Instructions to follow ->
Turn the stretch from the start of the records through the line containing "at that location." into a Markdown table with the columns Row and Line, one numbered row per line and no rows for blank lines. Omit the pictures.

-- -- --

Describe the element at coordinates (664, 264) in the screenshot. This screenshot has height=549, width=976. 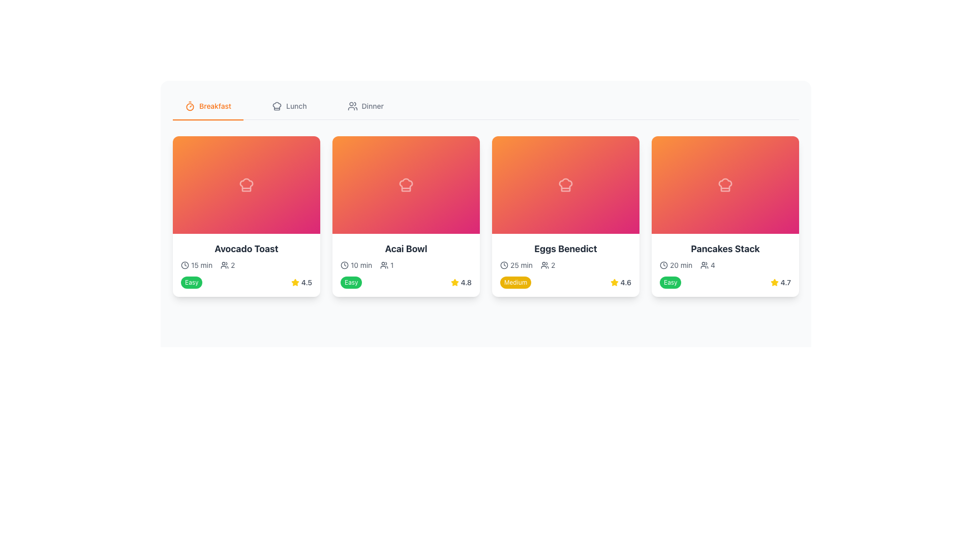
I see `the static representation of the time icon located at the top of the 'Pancakes Stack' recipe card, positioned before the '20 min' text` at that location.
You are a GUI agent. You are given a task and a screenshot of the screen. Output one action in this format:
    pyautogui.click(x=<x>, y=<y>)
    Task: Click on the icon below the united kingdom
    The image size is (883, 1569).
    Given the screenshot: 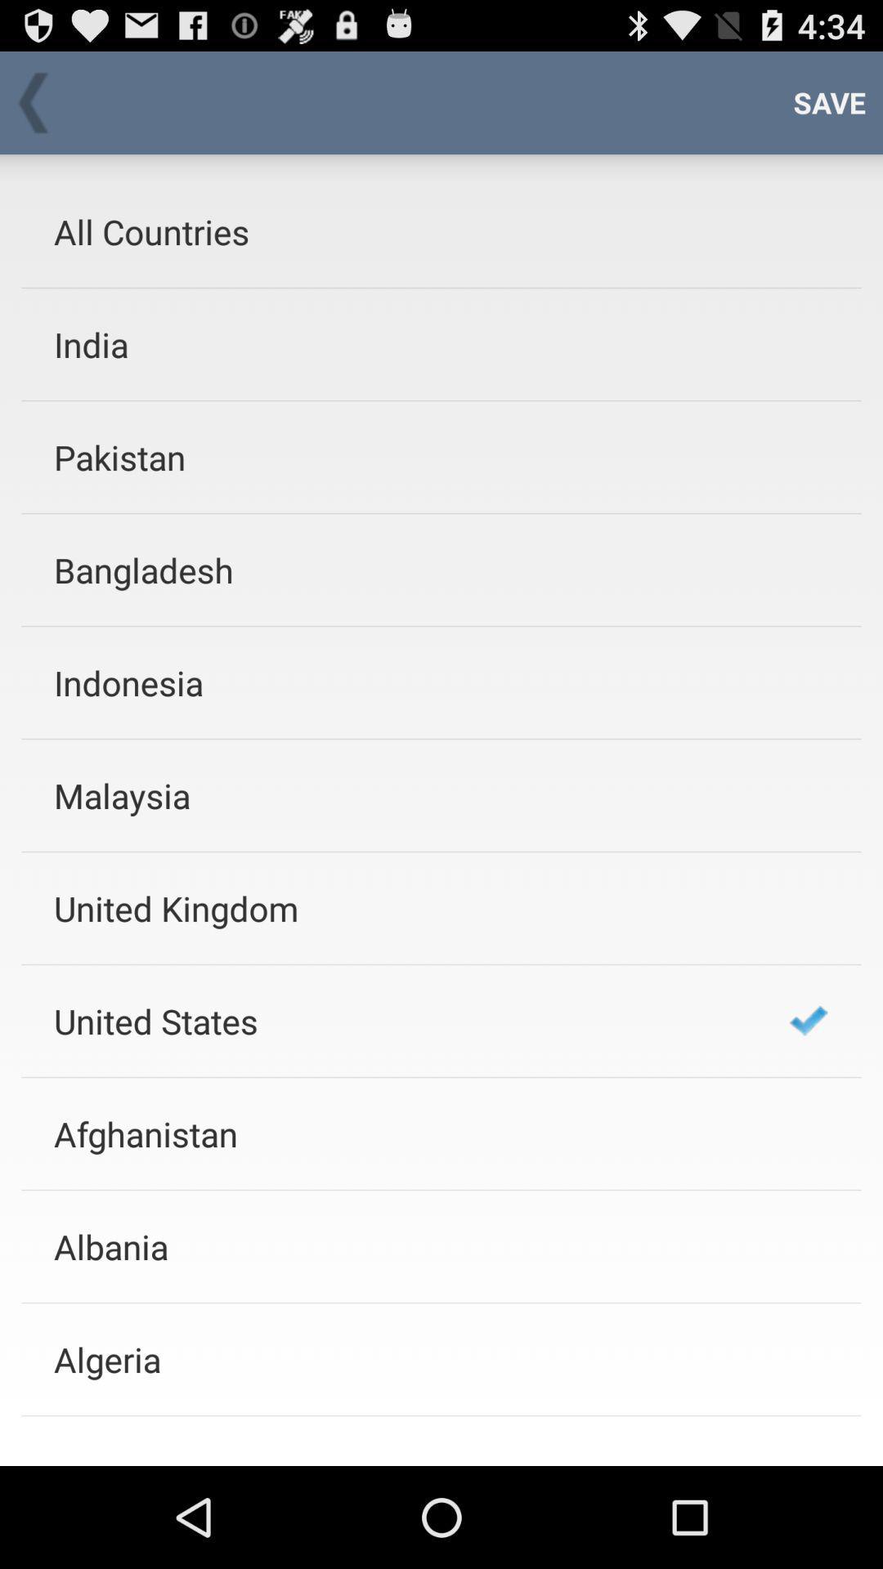 What is the action you would take?
    pyautogui.click(x=400, y=1020)
    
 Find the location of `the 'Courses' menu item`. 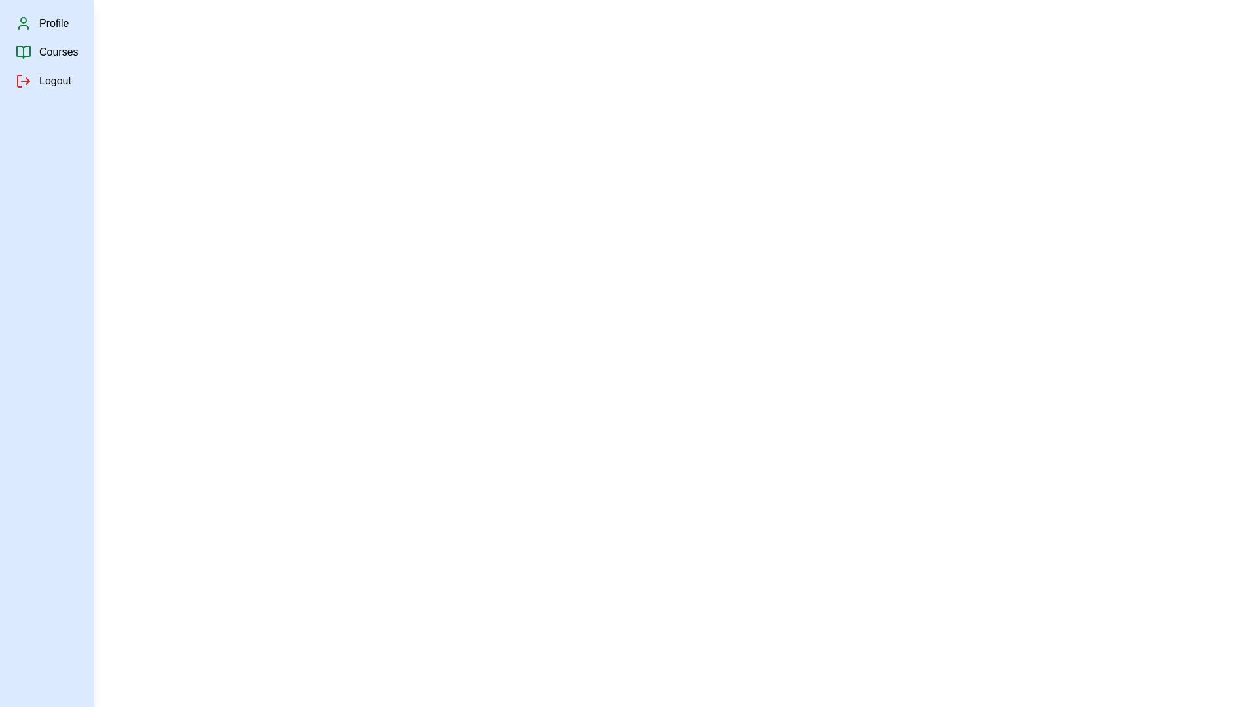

-- -- --

Reply to the exercise ->
| Row | Line |
|---|---|
| 1 | Describe the element at coordinates (664, 264) in the screenshot. This screenshot has height=549, width=976.  |
| 2 | I see `the static representation of the time icon located at the top of the 'Pancakes Stack' recipe card, positioned before the '20 min' text` at that location. |